TASK GOAL
Only the line containing "Where should I click to: Click the EXPORT" and the lines after it, through the end of the data below, are to be returned, each exactly as it stands.

RECORDS FOR THE TASK
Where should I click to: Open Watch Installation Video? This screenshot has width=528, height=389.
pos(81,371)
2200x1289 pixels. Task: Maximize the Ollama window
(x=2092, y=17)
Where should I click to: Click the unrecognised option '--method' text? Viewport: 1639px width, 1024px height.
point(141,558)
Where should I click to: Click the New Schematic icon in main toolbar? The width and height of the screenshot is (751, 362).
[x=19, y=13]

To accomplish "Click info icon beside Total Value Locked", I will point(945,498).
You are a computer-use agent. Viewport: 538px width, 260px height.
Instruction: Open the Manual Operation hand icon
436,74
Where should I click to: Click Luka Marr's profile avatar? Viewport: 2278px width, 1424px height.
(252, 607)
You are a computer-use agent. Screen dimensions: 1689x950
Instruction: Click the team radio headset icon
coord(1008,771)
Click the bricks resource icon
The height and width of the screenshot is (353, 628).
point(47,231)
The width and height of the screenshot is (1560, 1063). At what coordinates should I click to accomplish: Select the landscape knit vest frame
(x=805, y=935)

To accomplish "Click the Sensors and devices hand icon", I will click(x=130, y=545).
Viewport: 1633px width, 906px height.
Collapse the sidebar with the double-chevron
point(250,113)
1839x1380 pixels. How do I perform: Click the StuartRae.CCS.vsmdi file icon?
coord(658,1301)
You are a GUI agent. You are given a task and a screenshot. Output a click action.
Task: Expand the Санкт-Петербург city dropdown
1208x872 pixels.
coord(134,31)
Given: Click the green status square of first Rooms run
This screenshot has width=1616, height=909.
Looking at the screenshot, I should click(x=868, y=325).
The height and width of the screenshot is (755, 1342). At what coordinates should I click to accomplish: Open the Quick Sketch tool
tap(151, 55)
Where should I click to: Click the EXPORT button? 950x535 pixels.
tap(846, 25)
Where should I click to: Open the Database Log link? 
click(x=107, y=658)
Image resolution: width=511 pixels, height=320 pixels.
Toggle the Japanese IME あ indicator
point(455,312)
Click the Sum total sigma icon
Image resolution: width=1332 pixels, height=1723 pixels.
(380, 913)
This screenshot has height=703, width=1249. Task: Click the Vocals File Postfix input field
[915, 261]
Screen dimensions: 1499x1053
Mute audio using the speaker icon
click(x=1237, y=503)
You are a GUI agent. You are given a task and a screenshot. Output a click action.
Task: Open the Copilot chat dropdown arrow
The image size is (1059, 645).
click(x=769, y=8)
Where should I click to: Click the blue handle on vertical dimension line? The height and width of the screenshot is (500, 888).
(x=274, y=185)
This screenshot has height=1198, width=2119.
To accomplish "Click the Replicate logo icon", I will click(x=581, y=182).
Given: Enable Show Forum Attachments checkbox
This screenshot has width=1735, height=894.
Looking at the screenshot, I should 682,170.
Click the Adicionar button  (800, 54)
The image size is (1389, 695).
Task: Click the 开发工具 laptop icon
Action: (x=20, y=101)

SOLUTION BELOW
Where should I click to: Click the EXPORT button? 950x535 pixels.
tap(846, 25)
Where should I click to: Open the Database Log link? 
click(x=107, y=658)
Image resolution: width=511 pixels, height=320 pixels.
Toggle the Japanese IME あ indicator
point(455,312)
Click the Sum total sigma icon
Image resolution: width=1332 pixels, height=1723 pixels.
(380, 913)
This screenshot has height=703, width=1249. Task: Click the Vocals File Postfix input field
[915, 261]
Screen dimensions: 1499x1053
Mute audio using the speaker icon
click(x=1237, y=503)
You are a GUI agent. You are given a task and a screenshot. Output a click action.
Task: Open the Copilot chat dropdown arrow
The image size is (1059, 645).
click(x=769, y=8)
Where should I click to: Click the blue handle on vertical dimension line? The height and width of the screenshot is (500, 888).
(x=274, y=185)
This screenshot has height=1198, width=2119.
To accomplish "Click the Replicate logo icon", I will click(x=581, y=182).
Given: Enable Show Forum Attachments checkbox
This screenshot has width=1735, height=894.
Looking at the screenshot, I should 682,170.
Click the Adicionar button  (800, 54)
The image size is (1389, 695).
Task: Click the 开发工具 laptop icon
Action: (x=20, y=101)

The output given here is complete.